Puddick's legal team is seeking to summon a number of Guy Carpenter's executives to appear at his trial, a move that promises unwanted publicity for a company that likes to keep a relatively low profile. Internal Guy Carpenter emails obtained by Puddick's legal team and seen by the Observer show that the firm employed a subsidiary – Kroll, a global private investigation agency used by many blue chip companies – in its quest to establish that Puddick was waging a harassment campaign.
Kroll briefed Guy Carpenter executives that the police had "offered significant assistance" in dealing with Puddick, whom it believed might be "dangerously unstable". One Kroll director emailed several Guy Carpenter executives on 23 July 2009, following a meeting with City police. "They … warn that the penalties for harassment are not very severe, unless you reoffend, and that the prosecution will be out of our control once the police and the Criminal Prosecution Service agree there is a case to answer.

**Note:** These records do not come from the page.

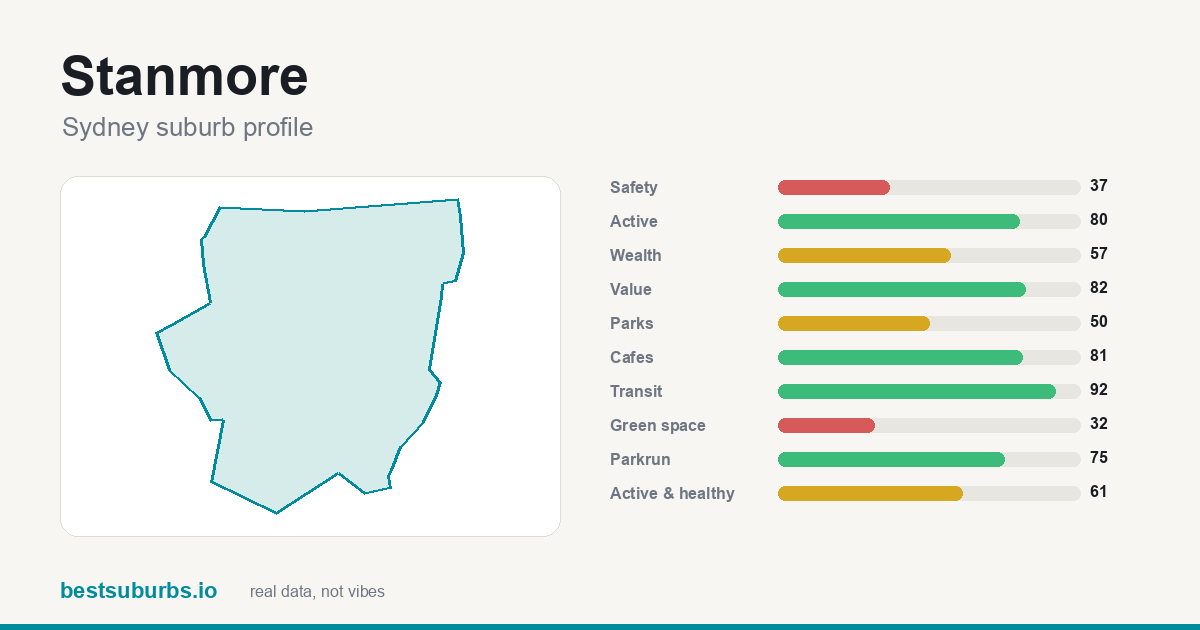Click the Sydney suburb profile subtitle
The width and height of the screenshot is (1200, 630).
[x=187, y=128]
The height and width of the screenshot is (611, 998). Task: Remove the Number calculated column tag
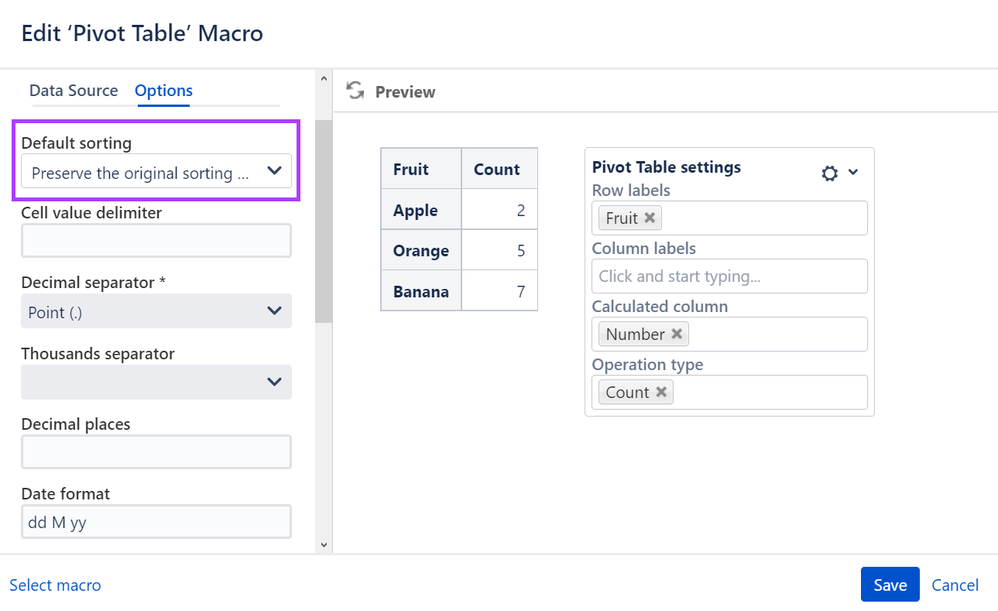(x=677, y=334)
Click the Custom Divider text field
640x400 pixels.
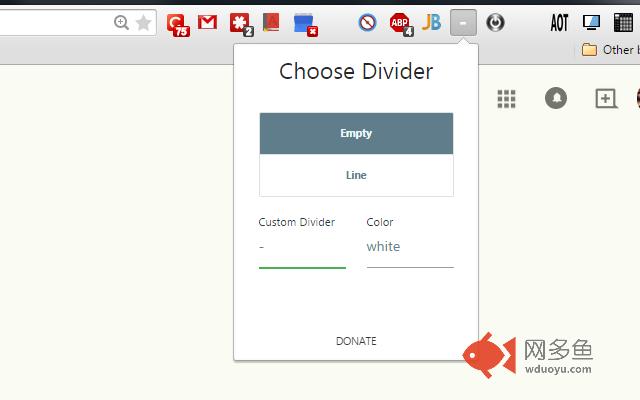(x=302, y=247)
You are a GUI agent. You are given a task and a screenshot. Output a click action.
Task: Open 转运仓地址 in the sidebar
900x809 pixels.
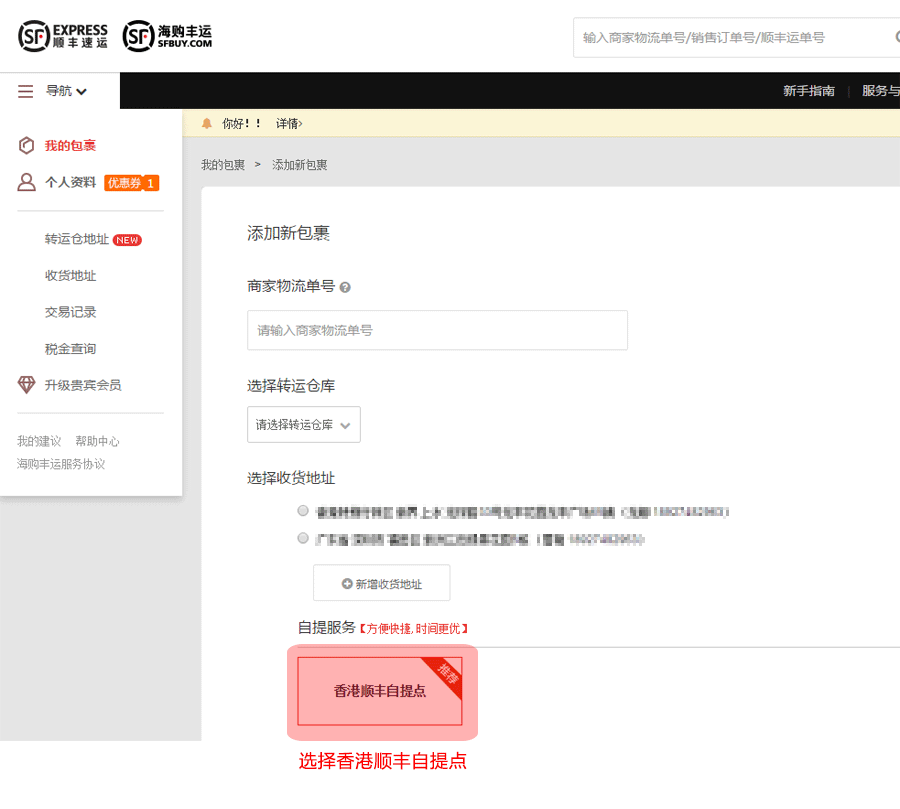77,239
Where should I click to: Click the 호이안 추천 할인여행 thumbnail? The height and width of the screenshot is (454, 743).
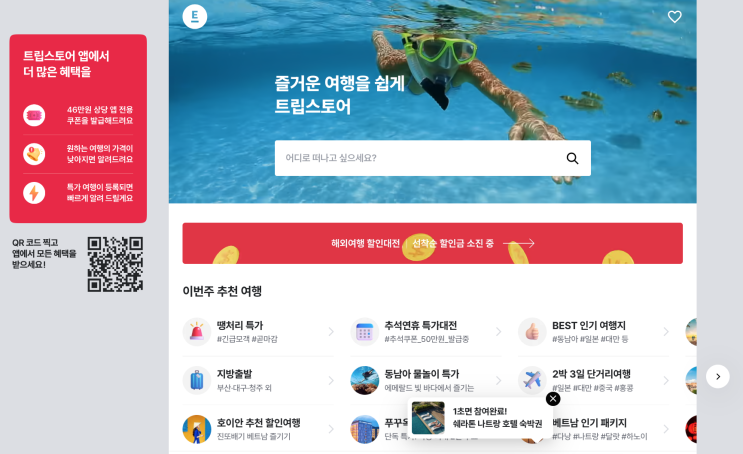(197, 429)
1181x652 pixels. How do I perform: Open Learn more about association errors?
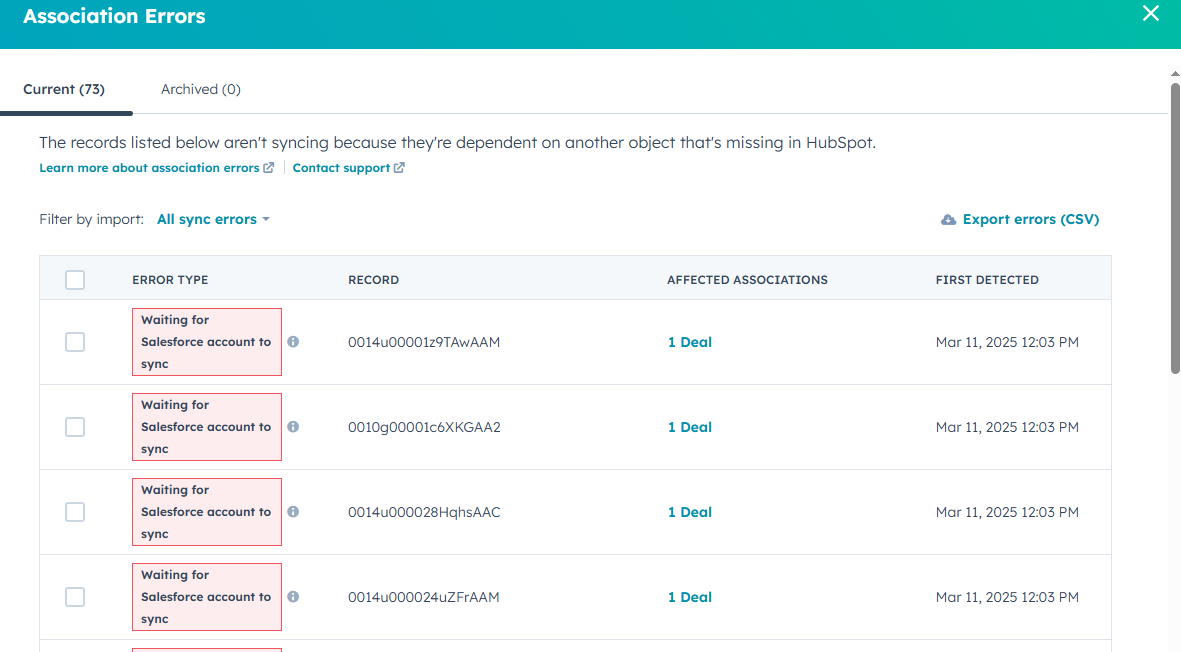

We should remember Puddick may relish the prospect of a day in court."
The email continues: "The civil route has the advantage of us being able to cease the prosecution at any stage, and tougher penalties. However, if the police take this on we can avoid being seen to have any role in prosecuting Puddick, which also has advantages. One way to combine the two may be to talk to Puddick post arrest, and warn him of our options in the civil courts to stop him reoffending."
The case is likely to be watched closely by legal and media experts as the battle to regulate what is disseminated over the internet is waged in the courts. Recent cases involving new media and super-injunctions have also raised questions on whether regulating the net inhibits freedom of speech.
Michael Wolkind QC, representing Puddick, said his client intended to defend his actions. "This case is about Mr Puddick's right to express his feelings about another person's immorality. Ian Puddick dared to speak out about his wife's affair and it has cost the public £1m for the extraordinary investigation carried out by an unusually enthusiastic police alongside an elite security firm."
Puddick's legal team say his home has been burgled and files were stolen as well as some valuables. However, following a police investigation, there is nothing to suggest that Guy Carpenter or Kroll were involved in any illegal activity.
Puddick is now reconciled with his wife.